Exercise directions: In the data that follows, find the line with "Click the associate"; transcribe it, every later line up to the one with "Click AGUASUCIO's brand iron icon", and that line as well, exactly and with no others.

=======

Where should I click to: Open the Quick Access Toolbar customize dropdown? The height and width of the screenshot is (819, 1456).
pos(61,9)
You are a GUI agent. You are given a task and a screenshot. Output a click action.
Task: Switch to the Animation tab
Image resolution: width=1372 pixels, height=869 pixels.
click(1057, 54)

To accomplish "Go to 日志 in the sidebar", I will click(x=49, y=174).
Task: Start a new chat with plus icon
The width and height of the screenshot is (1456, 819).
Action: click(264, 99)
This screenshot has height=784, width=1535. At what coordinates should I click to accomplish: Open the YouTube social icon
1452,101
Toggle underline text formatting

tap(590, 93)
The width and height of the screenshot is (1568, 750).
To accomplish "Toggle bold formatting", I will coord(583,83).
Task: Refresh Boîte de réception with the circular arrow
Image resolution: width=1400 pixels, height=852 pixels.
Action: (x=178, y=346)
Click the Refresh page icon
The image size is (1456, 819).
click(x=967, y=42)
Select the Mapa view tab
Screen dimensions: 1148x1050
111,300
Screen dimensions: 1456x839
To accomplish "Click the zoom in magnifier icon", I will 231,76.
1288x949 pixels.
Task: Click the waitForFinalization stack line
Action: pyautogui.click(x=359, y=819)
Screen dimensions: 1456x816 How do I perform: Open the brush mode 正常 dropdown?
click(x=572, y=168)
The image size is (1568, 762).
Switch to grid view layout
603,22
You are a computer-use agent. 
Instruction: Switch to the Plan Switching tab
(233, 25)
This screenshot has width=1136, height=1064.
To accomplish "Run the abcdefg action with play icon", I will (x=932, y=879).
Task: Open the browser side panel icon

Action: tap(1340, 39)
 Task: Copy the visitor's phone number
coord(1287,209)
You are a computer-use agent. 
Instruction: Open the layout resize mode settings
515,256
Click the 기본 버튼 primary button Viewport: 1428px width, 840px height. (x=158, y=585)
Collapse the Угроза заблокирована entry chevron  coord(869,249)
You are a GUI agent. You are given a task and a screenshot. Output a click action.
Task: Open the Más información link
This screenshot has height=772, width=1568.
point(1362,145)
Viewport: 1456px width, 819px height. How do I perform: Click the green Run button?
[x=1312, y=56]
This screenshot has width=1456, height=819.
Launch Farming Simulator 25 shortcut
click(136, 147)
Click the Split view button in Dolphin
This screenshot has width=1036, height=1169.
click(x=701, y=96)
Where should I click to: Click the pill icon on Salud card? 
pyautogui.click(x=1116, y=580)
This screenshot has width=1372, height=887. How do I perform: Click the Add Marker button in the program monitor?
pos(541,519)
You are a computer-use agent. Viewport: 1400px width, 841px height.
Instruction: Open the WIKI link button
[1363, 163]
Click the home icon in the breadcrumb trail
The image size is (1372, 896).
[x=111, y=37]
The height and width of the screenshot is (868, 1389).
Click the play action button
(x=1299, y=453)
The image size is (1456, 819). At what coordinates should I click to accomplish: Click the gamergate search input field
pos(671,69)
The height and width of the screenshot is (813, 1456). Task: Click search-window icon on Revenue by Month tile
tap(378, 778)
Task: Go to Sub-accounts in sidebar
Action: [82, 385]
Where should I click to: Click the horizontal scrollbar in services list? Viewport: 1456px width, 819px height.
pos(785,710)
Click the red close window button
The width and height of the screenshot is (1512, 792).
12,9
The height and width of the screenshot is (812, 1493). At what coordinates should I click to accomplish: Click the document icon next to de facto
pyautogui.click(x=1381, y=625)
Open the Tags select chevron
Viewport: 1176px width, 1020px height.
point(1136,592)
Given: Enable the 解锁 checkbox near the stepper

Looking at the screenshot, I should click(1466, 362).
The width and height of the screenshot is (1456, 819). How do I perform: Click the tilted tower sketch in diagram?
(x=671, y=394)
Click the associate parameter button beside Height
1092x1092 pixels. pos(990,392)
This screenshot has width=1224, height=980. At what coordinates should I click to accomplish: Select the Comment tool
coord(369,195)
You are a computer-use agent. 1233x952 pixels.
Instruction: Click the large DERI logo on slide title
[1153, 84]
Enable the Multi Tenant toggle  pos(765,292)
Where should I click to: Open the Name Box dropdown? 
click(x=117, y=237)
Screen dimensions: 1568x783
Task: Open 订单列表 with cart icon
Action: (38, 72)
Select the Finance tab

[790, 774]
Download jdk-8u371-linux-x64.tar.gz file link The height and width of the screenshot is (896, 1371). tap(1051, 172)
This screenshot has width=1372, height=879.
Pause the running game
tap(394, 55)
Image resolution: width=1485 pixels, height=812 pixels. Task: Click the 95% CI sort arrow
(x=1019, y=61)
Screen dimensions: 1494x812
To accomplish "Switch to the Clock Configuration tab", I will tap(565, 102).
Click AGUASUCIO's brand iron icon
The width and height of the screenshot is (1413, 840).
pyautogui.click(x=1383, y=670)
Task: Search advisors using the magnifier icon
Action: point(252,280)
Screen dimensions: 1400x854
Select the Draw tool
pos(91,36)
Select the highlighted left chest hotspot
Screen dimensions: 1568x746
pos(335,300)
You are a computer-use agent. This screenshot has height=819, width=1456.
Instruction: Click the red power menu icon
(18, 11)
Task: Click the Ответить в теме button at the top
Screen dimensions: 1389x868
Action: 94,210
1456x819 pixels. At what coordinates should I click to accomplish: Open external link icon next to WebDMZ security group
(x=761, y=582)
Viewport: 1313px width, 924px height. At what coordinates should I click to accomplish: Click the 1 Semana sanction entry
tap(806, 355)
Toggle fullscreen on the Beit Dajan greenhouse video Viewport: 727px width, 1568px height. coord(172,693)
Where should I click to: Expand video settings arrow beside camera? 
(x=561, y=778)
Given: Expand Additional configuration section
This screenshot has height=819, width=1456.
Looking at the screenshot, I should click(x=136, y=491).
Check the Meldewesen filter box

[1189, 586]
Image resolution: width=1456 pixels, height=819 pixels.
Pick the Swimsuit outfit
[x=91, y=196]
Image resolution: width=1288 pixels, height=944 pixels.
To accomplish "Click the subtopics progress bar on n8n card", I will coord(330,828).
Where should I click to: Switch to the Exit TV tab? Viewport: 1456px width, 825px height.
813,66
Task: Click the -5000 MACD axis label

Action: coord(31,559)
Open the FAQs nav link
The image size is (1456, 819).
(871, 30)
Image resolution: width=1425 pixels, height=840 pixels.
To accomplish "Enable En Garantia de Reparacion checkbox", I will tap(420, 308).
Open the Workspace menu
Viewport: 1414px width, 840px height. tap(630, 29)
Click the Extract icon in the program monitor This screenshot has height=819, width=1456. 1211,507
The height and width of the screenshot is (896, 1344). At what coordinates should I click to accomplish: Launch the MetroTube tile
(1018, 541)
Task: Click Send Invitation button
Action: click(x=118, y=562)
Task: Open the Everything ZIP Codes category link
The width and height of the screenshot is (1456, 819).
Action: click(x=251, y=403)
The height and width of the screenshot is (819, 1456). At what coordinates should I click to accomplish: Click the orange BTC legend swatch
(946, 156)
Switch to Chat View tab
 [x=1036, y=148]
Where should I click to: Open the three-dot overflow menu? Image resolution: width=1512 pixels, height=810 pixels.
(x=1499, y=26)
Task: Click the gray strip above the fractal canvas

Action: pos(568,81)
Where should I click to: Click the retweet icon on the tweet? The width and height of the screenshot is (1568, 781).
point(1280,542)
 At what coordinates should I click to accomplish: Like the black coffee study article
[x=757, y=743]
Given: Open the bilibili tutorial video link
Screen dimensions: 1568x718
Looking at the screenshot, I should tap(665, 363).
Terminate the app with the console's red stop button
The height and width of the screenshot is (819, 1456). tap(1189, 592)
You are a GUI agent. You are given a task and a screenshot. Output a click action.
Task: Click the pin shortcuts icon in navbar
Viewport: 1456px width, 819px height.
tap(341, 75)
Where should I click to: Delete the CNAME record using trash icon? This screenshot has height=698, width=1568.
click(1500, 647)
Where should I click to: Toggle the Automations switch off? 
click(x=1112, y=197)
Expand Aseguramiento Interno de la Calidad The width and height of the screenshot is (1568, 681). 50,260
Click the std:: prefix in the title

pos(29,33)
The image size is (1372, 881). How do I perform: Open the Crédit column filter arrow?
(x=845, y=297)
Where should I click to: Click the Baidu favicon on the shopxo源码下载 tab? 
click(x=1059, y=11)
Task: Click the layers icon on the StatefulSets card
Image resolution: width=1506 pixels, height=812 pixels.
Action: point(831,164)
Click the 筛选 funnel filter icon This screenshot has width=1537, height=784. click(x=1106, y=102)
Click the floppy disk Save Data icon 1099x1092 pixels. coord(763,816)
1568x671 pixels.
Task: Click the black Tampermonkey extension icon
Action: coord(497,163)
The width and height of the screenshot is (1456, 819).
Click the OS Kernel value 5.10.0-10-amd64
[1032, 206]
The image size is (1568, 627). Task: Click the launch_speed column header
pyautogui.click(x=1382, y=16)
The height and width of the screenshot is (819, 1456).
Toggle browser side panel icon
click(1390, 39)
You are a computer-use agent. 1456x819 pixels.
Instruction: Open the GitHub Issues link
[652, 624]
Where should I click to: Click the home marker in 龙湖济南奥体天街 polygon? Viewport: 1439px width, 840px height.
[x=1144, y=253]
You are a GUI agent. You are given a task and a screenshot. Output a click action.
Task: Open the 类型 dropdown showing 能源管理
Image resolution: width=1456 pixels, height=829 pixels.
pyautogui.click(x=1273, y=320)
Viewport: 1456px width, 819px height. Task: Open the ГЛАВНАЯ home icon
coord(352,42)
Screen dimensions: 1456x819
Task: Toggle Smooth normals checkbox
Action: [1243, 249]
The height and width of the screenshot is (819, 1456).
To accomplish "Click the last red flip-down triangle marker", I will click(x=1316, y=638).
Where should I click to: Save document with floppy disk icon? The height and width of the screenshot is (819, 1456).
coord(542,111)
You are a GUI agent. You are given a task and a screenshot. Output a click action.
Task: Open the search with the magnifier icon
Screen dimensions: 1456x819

=======

Answer space:
Click the associate parameter button beside Height
1092x1092 pixels. pos(990,392)
This screenshot has width=1224, height=980. At what coordinates should I click to accomplish: Select the Comment tool
coord(369,195)
You are a computer-use agent. 1233x952 pixels.
Instruction: Click the large DERI logo on slide title
[1153, 84]
Enable the Multi Tenant toggle  pos(765,292)
Where should I click to: Open the Name Box dropdown? 
click(x=117, y=237)
Screen dimensions: 1568x783
Task: Open 订单列表 with cart icon
Action: (38, 72)
Select the Finance tab

[790, 774]
Download jdk-8u371-linux-x64.tar.gz file link The height and width of the screenshot is (896, 1371). tap(1051, 172)
This screenshot has width=1372, height=879.
Pause the running game
tap(394, 55)
Image resolution: width=1485 pixels, height=812 pixels. Task: Click the 95% CI sort arrow
(x=1019, y=61)
Screen dimensions: 1494x812
To accomplish "Switch to the Clock Configuration tab", I will tap(565, 102).
Click AGUASUCIO's brand iron icon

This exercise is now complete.